A Bayesian hierarchical model for disease mapping that accounts for scaling and heavy-tailed latent effects

In disease mapping, the relative risk of a disease is commonly estimated across different areas within a region of interest. The number of cases in an area is often assumed to follow a Poisson distribution whose mean is decomposed as the product between an offset and the logarithm of the disease's relative risk. The log risk may be written as the sum of fixed effects and latent random effects. A modified Besag-York-Mollié (BYM2) model decomposes each latent effect into a weighted sum of independent and spatial effects. We build on the BYM2 model to allow for heavy-tailed latent effects and accommodate potentially outlying risks, after accounting for the fixed effects. We assume a scale mixture structure wherein the variance of the latent process changes across areas and allows for outlier identification.

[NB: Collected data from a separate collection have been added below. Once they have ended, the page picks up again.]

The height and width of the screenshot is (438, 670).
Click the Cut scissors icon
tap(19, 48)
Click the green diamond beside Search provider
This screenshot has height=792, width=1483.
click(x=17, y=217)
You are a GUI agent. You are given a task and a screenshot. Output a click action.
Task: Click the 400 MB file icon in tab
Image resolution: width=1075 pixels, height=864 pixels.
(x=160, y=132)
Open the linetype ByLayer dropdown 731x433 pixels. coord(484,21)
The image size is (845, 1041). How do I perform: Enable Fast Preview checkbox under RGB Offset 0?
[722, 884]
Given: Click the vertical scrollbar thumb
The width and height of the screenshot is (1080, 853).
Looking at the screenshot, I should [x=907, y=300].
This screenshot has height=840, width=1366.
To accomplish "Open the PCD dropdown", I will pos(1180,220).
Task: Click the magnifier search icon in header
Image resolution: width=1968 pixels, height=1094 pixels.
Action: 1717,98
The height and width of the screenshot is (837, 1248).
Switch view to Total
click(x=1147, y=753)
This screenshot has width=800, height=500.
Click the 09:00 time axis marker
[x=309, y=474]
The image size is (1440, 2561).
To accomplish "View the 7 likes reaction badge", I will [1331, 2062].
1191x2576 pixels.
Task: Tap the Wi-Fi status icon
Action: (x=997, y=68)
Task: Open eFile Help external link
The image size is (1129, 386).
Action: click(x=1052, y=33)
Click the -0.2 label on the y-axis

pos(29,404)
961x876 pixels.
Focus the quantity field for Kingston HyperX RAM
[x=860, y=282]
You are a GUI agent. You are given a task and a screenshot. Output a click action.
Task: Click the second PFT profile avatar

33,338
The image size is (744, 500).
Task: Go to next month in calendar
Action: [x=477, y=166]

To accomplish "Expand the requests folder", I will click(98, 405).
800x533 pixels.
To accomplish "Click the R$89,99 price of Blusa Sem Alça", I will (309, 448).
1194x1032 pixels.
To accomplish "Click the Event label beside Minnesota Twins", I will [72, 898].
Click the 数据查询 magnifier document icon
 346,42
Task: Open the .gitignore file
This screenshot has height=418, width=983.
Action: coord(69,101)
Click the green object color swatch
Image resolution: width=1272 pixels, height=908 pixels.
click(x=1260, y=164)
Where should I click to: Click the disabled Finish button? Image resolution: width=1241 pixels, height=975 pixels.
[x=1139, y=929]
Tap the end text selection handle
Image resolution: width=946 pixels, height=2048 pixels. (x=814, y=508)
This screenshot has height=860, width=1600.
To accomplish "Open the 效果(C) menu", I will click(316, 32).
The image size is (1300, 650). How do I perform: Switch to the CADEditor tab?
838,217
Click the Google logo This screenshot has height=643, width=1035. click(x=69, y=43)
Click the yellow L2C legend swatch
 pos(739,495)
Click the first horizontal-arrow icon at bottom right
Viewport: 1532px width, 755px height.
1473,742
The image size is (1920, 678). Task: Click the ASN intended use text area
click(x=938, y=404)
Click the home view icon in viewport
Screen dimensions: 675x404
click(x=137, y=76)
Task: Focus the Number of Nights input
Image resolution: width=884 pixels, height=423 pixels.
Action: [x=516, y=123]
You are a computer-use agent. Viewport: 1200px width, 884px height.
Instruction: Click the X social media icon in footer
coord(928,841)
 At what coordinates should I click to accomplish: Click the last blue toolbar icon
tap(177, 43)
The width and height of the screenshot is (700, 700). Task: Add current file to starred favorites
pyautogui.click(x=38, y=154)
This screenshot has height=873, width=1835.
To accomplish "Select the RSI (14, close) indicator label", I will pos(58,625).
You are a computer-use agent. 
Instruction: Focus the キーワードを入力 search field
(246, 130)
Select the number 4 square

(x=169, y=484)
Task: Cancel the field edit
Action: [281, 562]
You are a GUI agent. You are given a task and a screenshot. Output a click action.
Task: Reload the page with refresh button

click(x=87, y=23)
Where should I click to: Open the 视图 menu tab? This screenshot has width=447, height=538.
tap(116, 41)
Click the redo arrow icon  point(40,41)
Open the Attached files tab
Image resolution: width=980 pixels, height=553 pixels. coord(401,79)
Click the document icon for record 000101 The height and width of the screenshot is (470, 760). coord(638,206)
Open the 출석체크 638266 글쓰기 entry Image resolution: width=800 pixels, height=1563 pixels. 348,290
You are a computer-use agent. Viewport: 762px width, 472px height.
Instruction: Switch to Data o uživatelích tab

We propose two prior specifications for this scale mixture parameter. These are compared through various simulation studies and in the analysis of Zika cases from the first (2015-2016) epidemic in Rio de Janeiro city, Brazil. The simulation studies show that the proposed model always performs at least as well as an alternative available in the literature, and often better, both in terms of widely applicable information criterion, mean squared error and of outlier identification. In particular, the proposed parametrisations are more efficient, in terms of outlier detection, when outliers are neighbours. Our analysis of Zika cases finds 23 out of 160 districts of Rio as potential outliers, after accounting for the socio-development index. Our proposed model may help prioritise interventions and identify potential issues in the recording of cases.